Na primeira visita de 2026, apenas a cadela Hannah, da raça Pastor Alemão, esteve presente, acompanhada pelo seu responsável, voluntário do projeto. O cão Nego, da raça Labrador, que também integra a equipe, participa das visitas regularmente e é sempre aguardado com entusiasmo pelos pacientes e profissionais.
Os animais passam por rigorosos critérios de seleção e treinamento, sendo avaliados quanto ao comportamento dócil e à capacidade de adaptação ao ambiente hospitalar. Antes de cada visita, é verificada a regularidade da vacinação, vermifugação e higienização, realizada com antecedência mínima de 24 horas.
O projeto conta com o suporte do Serviço de Controle de Infecção Hospitalar (SCIH) e do Núcleo de Segurança do Paciente (NSP), que acompanham a definição dos fluxos e rotas, garantindo o cumprimento dos protocolos sanitários.
O roteiro inclui setores como recepções, ambulatórios e enfermarias (pediátrica, neurológica, cardiológica e clínica).
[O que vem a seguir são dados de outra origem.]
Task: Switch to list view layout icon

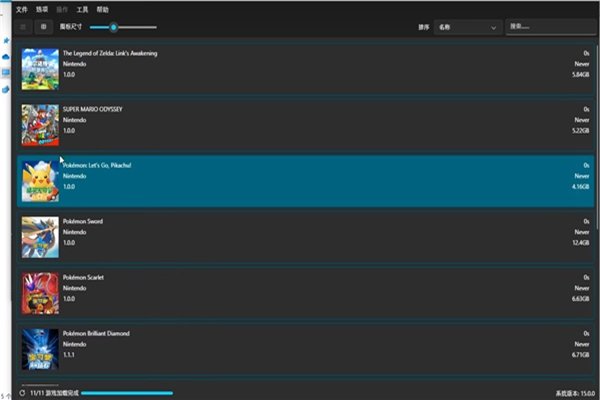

Não são realizadas visitas em áreas de urgência, área vermelha ou unidades de terapia intensiva, salvo situações excepcionalmente avaliadas e autorizadas pelas equipes assistenciais, com observância rigorosa das normas de segurança.
Durante as visitas, a psicóloga responsável pela condução do momento realiza uma breve apresentação do projeto e identifica previamente pacientes ou acompanhantes que possuam receio ou histórico de trauma relacionado a cães, assegurando que o contato ocorra de forma respeitosa e consentida.
A ação reforça o compromisso do Hospital Metropolitano com práticas humanizadoras e inovadoras, alinhadas aos princípios da administração pública e à oferta de um cuidado integral, seguro e centrado nas necessidades dos usuários do Sistema Único de Saúde (SUS).